(Beginning of Text segment)

Cardiac arrest patient survival rates doubled by using extracorporeal life support


Cardiac arrest patient survival rates doubled by using extracorporeal life support


When combined with the conventional cardiopulmonary resuscitation (CPR), extracorporeal life support (ELS) can double the survival of adult hospital patients in comparison with CPR alone. These results were released on July 7, 2008 in The Lancet.

Myocardial infarction, or heart attack, occurs when blood flow to the beating heart is restricted. This is related but not equivalent to sudden cardiac arrest, which is a sudden halt in all blood flow because the heart does not contract properly. Even when CPR is introduced, sudden cardiac arrest has a low survival rate which has not changed significantly since 1993. Previous studies investigating the relationship between CPR and survival rates have shown that, once CPR has been performed for ten minutes, survival rates do drop significantly, and even more if this exceeds 30 minutes.

(End of Text segment)

Exercises to complete:
A – Decide whether each statement agrees with the cardiac arrest article, answering yes or no and quoting the deciding words: (i) Adding ELS to CPR can double survival for adult hospital patients compared with CPR alone. (ii) Sudden cardiac arrest is the same condition as myocardial infarction. (iii) Survival from sudden cardiac arrest has improved significantly since 1993.
B – Write the next few sentences of the cardiac arrest article, picking up after its last sentence.
The material has no connection to the cardiac arrest article.

(Beginning of Data for analysis)

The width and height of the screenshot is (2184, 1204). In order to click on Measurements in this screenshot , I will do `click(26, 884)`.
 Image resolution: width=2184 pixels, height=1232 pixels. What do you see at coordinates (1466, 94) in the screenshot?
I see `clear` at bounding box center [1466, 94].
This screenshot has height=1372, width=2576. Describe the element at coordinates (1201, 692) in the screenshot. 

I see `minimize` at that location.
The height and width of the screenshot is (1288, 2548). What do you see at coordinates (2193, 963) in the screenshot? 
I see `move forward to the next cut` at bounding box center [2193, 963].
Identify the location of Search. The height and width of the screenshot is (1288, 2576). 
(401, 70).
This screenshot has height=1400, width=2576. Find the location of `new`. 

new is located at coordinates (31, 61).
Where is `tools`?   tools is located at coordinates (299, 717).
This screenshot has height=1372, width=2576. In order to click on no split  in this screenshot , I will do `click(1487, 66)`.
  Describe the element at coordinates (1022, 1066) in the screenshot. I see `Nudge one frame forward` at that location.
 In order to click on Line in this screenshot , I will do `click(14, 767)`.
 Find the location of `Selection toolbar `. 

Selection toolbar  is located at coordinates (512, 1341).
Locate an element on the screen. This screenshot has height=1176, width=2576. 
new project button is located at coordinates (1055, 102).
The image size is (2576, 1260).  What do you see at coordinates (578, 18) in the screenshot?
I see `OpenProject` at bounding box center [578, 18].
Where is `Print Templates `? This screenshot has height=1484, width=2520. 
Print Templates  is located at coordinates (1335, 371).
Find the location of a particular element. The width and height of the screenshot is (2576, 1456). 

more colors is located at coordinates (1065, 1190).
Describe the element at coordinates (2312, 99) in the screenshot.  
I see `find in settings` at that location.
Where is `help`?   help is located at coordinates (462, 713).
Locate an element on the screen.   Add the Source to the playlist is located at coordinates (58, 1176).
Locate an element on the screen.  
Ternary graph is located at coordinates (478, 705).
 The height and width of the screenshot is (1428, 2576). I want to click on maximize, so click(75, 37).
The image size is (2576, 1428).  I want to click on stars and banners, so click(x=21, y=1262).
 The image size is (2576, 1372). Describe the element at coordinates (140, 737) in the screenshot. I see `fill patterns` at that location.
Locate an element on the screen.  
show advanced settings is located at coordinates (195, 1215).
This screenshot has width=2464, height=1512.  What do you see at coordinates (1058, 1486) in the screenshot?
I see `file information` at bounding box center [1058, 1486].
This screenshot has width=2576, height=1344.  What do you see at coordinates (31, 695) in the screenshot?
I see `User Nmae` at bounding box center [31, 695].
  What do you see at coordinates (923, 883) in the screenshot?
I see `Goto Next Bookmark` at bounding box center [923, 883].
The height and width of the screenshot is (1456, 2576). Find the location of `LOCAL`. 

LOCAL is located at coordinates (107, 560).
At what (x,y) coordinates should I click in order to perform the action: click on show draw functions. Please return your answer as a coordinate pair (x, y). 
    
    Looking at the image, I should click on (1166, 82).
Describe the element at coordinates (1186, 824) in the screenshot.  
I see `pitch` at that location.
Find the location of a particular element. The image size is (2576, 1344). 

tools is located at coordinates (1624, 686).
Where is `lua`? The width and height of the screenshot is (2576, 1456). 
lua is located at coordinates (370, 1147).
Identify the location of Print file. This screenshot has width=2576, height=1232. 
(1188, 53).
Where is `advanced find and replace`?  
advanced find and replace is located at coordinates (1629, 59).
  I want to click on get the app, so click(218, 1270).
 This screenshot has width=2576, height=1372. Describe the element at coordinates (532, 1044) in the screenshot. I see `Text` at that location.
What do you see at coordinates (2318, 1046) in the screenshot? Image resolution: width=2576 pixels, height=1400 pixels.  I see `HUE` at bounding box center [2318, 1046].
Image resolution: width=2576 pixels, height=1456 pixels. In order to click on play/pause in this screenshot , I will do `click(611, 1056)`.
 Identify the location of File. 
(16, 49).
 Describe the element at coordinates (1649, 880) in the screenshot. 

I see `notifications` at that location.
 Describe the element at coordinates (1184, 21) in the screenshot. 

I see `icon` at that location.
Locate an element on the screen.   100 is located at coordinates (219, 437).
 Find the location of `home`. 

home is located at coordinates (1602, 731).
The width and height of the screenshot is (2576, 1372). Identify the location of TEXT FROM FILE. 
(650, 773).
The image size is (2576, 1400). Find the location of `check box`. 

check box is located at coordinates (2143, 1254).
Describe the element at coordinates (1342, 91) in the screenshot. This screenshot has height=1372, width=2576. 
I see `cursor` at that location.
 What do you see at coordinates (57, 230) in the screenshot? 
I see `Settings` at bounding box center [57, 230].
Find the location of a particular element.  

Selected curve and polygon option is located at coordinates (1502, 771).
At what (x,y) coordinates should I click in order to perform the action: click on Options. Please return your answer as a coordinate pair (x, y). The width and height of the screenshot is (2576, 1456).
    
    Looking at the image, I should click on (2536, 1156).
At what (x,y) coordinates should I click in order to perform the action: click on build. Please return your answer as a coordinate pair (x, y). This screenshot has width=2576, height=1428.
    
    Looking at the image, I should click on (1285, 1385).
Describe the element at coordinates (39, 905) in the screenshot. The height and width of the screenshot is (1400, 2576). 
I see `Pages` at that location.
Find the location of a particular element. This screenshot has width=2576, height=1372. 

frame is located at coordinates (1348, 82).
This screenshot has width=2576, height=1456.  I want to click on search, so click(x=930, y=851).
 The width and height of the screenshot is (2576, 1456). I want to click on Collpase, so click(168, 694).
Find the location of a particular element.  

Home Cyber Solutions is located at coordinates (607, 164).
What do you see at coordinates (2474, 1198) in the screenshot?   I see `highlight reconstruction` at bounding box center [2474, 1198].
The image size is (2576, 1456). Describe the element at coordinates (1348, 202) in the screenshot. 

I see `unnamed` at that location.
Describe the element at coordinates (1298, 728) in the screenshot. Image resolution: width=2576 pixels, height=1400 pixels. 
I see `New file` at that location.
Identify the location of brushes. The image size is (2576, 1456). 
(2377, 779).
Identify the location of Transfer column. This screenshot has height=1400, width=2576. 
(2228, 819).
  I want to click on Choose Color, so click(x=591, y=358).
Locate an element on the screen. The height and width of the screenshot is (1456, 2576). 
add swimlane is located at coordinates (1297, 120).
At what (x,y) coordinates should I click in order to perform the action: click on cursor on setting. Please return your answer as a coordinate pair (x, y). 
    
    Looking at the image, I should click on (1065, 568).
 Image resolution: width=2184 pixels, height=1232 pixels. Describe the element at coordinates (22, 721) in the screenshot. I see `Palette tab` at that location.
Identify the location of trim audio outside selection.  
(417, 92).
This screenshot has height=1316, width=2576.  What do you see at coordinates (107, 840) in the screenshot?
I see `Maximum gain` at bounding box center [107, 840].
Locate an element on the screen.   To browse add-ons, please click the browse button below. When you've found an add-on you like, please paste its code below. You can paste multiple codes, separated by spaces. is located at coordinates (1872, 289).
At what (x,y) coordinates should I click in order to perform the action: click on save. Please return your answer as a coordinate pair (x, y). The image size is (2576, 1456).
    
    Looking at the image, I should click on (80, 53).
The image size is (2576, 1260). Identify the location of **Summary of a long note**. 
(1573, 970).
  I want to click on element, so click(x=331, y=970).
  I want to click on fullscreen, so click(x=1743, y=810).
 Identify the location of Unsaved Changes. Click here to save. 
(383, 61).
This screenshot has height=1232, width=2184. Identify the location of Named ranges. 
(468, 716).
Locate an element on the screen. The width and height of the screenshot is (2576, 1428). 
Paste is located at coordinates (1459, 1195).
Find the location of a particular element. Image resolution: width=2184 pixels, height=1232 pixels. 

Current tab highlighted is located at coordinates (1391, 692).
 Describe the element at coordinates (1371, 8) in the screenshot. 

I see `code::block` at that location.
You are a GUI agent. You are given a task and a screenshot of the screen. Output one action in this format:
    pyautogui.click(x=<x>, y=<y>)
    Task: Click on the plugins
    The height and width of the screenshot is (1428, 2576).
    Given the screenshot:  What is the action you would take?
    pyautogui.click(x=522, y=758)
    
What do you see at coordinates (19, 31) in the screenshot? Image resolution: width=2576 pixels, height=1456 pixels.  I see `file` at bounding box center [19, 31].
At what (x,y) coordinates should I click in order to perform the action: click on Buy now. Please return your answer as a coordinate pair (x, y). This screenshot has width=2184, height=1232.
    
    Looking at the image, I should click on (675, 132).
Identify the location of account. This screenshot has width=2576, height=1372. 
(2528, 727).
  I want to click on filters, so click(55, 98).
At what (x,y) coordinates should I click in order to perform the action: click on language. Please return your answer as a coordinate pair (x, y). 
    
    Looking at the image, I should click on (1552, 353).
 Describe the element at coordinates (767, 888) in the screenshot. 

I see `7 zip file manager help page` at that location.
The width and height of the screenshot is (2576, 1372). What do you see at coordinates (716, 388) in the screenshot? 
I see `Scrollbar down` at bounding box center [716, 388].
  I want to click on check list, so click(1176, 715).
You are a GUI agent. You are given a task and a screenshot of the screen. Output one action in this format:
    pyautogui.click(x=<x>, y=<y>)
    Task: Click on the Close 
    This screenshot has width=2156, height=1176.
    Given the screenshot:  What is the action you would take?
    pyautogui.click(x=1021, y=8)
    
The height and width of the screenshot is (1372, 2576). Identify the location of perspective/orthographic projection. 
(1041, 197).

(End of Data for analysis)

Results for the exercise:
A –
(i) Yes: "extracorporeal life support (ELS) can double the survival of adult hospital patients in comparison with CPR alone"
(ii) No: "This is related but not equivalent to sudden cardiac arrest"
(iii) No: "sudden cardiac arrest has a low survival rate which has not changed significantly since 1993"

B –
Another method of support for cardiac arrest patients is extracorporeal life support, which acts via insertion of a catheter into the femoral vein and artery in the leg. In the process, blood travels out through this catheter by way of a pump, heat-exchanger, and oxygenator before returning to the body, prepared to reenter the body with bound oxygen. Using ELS has previously shown positive results in cardiac arrest patients. It enhances the coronary blood flow, helping keep heart tissue alive, which can reduce the time needed before independent circulation can occur. Additionally, ELS maintains blood flow to other organs, thus preventing further dysfunction and decreasing later morbidity. Finally, while supported using ELS, the underlying cause of the arrest can be diagnosed, assisting with the treatment of this condition and thus the eventual return of the patient to a normal state.

To investigate the effects of CPR and ELS on the survival of sudden cardiac arrest patients, Dr Yih- Sharng Chen and Dr Jou-Wei Lin, National Taiwan University Hospital, Taipei, Taiwan, and colleagues performed a three-year study examining patients between the ages of 18 and 75 years who had experienced in-hospital cardiac arrest of cardiac origin. In this group, 113 patients had been treated with only CPR for more than ten minutes, while 59 had been treated with both ELS and CPR.

The patients who received both measures had a better survival rates to discharge, better 30=day survival and better 1-year survival than patients who received only conventional CPR. For each of these endpoints, patients who receieved ELS were approximately half as likely to die as those receiving only CPR.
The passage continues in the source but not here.